The CPI data prompted a half a cent fall in the Australian dollar to $US1.0377, which had risen to as high as $US1.051 this week.

But Tim Waterer, senior FX dealer at CMC Markets, says a bounce to $US1.04 and beyond is still possible this week, depending on the outcome of European debt negotiations.

“Any equity strength in the latter part of the week will see the AUD supported despite the odds of a rate cut next Tuesday now heightened,” Waterer says.

The Australian Bureau of Statistics figures show the trimmed mean CPI rose by 0.3% in the third quarter, for annual growth of 2.3%, while the weighted median CPI rose by 0.3% for an annual rise of 2.6%.

But the headline rate is 3.5%, still well above the RBA’s targeted range of 2-3%.

The figures follow comments from the RBA yesterday that the outlook for inflation was less concerning these days, given global economic troubles and recent slices to underlying inflation forecasts.

“Inflationary pressures, which had declined through 2010, appeared to pick up noticeably in the first half of 2011 and the prospects were that inflation would rise to above the target range of 2-3% over the next couple of years,” RBA deputy governor Ric Battellino said yesterday.

“The downward revisions to recent estimates of underlying inflation and the softer global economic outlook have made the outlook for inflation less concerning, providing scope for monetary policy to be supportive of economic activity, if needed.”

The CPI figures also follow the producer price inflation figures showing a 0.6% rise, from the previous quarter’s jump of 0.8%.

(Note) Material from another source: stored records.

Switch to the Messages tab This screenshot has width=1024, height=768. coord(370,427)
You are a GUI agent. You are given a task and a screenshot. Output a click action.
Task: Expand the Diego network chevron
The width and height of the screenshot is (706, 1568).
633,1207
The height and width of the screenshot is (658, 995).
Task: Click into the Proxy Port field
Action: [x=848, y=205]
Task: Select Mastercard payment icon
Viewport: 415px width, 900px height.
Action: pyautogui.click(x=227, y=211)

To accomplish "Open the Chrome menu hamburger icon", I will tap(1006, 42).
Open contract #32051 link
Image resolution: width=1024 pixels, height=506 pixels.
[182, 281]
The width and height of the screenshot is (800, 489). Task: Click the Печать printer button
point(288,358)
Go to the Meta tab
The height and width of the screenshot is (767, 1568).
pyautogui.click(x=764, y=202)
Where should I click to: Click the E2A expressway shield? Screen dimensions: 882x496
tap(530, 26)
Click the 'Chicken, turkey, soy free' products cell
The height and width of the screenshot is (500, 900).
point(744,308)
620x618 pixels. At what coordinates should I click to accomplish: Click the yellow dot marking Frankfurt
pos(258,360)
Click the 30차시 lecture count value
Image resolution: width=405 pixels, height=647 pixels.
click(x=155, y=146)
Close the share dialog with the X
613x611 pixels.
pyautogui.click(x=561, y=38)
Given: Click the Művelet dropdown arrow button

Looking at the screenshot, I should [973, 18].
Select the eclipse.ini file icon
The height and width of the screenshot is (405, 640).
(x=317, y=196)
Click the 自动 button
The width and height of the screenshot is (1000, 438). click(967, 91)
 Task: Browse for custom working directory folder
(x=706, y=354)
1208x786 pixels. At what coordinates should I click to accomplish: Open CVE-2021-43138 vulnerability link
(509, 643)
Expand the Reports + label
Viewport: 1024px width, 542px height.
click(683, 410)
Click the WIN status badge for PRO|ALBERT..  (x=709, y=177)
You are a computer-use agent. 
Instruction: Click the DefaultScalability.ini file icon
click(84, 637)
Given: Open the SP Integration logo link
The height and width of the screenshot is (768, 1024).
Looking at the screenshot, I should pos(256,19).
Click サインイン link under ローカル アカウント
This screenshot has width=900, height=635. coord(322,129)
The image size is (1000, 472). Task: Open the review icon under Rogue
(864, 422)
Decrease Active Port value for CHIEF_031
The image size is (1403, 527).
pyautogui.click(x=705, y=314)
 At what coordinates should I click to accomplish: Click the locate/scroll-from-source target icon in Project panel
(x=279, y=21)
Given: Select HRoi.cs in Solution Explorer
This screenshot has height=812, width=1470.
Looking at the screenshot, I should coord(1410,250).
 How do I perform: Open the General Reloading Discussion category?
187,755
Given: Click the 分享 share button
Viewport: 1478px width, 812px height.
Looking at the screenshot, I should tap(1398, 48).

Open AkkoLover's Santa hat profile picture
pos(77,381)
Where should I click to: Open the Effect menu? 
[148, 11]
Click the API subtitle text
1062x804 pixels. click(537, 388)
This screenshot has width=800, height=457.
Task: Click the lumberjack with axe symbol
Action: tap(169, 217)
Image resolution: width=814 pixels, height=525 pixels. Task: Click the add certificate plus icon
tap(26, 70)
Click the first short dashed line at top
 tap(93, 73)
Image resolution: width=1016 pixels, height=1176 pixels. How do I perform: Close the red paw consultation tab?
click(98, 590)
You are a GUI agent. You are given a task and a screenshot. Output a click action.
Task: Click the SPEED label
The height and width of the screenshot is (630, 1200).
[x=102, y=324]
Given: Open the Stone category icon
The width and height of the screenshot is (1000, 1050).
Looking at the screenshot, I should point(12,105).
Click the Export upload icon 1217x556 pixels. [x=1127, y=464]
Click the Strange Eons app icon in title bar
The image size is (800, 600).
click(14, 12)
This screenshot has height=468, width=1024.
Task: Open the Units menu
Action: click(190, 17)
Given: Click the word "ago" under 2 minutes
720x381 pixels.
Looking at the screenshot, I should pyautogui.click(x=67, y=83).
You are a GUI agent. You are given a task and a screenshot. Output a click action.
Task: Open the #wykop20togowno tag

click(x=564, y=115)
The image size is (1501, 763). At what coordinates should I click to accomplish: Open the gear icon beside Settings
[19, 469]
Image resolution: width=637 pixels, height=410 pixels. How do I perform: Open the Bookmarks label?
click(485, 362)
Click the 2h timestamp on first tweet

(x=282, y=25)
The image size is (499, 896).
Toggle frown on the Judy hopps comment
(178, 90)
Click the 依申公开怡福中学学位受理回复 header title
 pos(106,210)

Shares flat after weak Wall Street lead

Meanwhile, the Australian sharemarket has opened lower this morning after a weak night on Wall Street where investors are still concerned over the sovereign debt crisis in Europe.

The benchmark S&P/ASX200 index was down 19 points or 0.5% to 4208.0 at 12.00 AEST, while the Australian dollar fell half a cent after the official inflation figures were released, down to $US1.04c.

AMP shares dropped 0.48% to $4.15, while Commonwealth Bank shares rose 0.1% to $48.77. Westpac shares fell 0.55% to $21.88, as NAB shares rose 0.04% to $25.68.

In the United States, the Dow Jones Industrial Average fell 1.7% to 11,706.6.

Also in the United States, a key survey of consumer confidence fell in October with more Americans worried about unemployment. The Conference Board said its index fell from 46.4 to 39.8.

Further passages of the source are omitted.